4 (More) Tips to Help You Ace Your PR Writing Test

At a recent roundtable meeting with a dozen or so PR executives, the conversation eventually turned to team building. When hiring new people, the executives said they look for candidates with sound judgment, the ability to function as a one-person broadcaster, comfort with data, familiarity with annual reports and overall flexibility. No one mentioned the ability to write well, which didn't come as a big surprise. Public relations has always attracted wordsmiths. It should be a given that anyone who works in communications can write well.
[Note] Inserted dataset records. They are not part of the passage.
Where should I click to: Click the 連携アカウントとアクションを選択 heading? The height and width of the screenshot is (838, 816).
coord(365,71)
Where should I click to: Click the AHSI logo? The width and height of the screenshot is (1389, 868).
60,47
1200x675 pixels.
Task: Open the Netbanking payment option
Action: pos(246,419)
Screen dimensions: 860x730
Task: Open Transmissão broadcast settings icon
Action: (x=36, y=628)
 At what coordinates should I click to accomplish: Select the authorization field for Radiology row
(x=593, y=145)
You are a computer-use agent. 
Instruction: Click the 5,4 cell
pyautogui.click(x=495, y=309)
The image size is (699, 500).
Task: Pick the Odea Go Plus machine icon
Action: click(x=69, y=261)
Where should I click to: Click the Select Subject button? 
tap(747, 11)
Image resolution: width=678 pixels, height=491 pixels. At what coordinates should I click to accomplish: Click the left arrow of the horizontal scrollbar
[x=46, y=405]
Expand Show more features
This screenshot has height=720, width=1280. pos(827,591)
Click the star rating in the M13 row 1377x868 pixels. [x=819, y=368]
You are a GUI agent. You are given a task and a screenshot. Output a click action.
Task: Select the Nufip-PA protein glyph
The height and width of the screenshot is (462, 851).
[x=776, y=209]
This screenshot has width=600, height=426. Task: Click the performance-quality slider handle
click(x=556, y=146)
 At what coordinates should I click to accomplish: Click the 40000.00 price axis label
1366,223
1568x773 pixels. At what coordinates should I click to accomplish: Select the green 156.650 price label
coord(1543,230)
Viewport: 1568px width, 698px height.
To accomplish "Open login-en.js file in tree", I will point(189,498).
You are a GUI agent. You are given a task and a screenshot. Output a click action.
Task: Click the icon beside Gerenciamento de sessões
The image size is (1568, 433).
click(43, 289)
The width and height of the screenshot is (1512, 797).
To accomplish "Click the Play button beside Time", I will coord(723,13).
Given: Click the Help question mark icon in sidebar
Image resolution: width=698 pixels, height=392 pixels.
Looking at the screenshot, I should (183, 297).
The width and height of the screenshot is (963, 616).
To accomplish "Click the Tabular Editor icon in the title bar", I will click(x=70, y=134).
Looking back, I wish I had asked the roundtable participants if they had ever had the misfortune of hiring someone who couldn't be counted on to write clean, concise, cogent emails, social posts, articles, blog posts, press releases and marketing copy. I'm sure they've all been there. If you're a manager in any field, you've been there. A candidate might be brilliant in a series of interviews and have every skill and attribute you're looking for, but for that one flaw—a flaw that would have surfaced quickly had the candidate been given an on-site writing test. Writing samples are notoriously inconclusive; there's no telling how heavy an editor's hand was in a given piece. Only an in-person writing test will do.

If you're in the market for a new job in communications, assume that anybody you might be meeting for an interview once made the mistake of hiring somebody without having given that person a writing test (it's a mistake you make just once). Expect to be asked to take a writing test.

A few years back, Andrew Hindes wrote a terrific article for PR News in which he lists five tips for acing a writing test. Here are four more to keep in your back pocket:

  1. Make note of the time limit for the writing test. If you weren't given a time limit, ask for one and make a point of letting your prospective employer know you've kept to the time limit.
  2. Assume your writing test is going to be littered with typos, missing words and odd punctuation. Save at least five minutes of the time allotted to proofread your copy. Read your copy backward—start with the last sentence and go to the first sentence. Your prospective employer is not looking to hire Dashiell Hammett; she's looking to hire someone who has an eye for detail and a professional attitude.
  3. Write short sentences. The shorter they are, the less likely you'll write a run-on sentence. A run-on sentence is usually grounds for automatic disqualification for a job that demands a lot of writing.
  4. Worry less about the content and more about the form. Your potential supervisor's first concern will be the amount of revision your written material will require should you get the job.

My final recommendation is tangentially related to writing. Always ask for your interviewers' business cards and send each person a thank-you note. Emailing the note is fine—just follow the same guidelines you used for your writing test.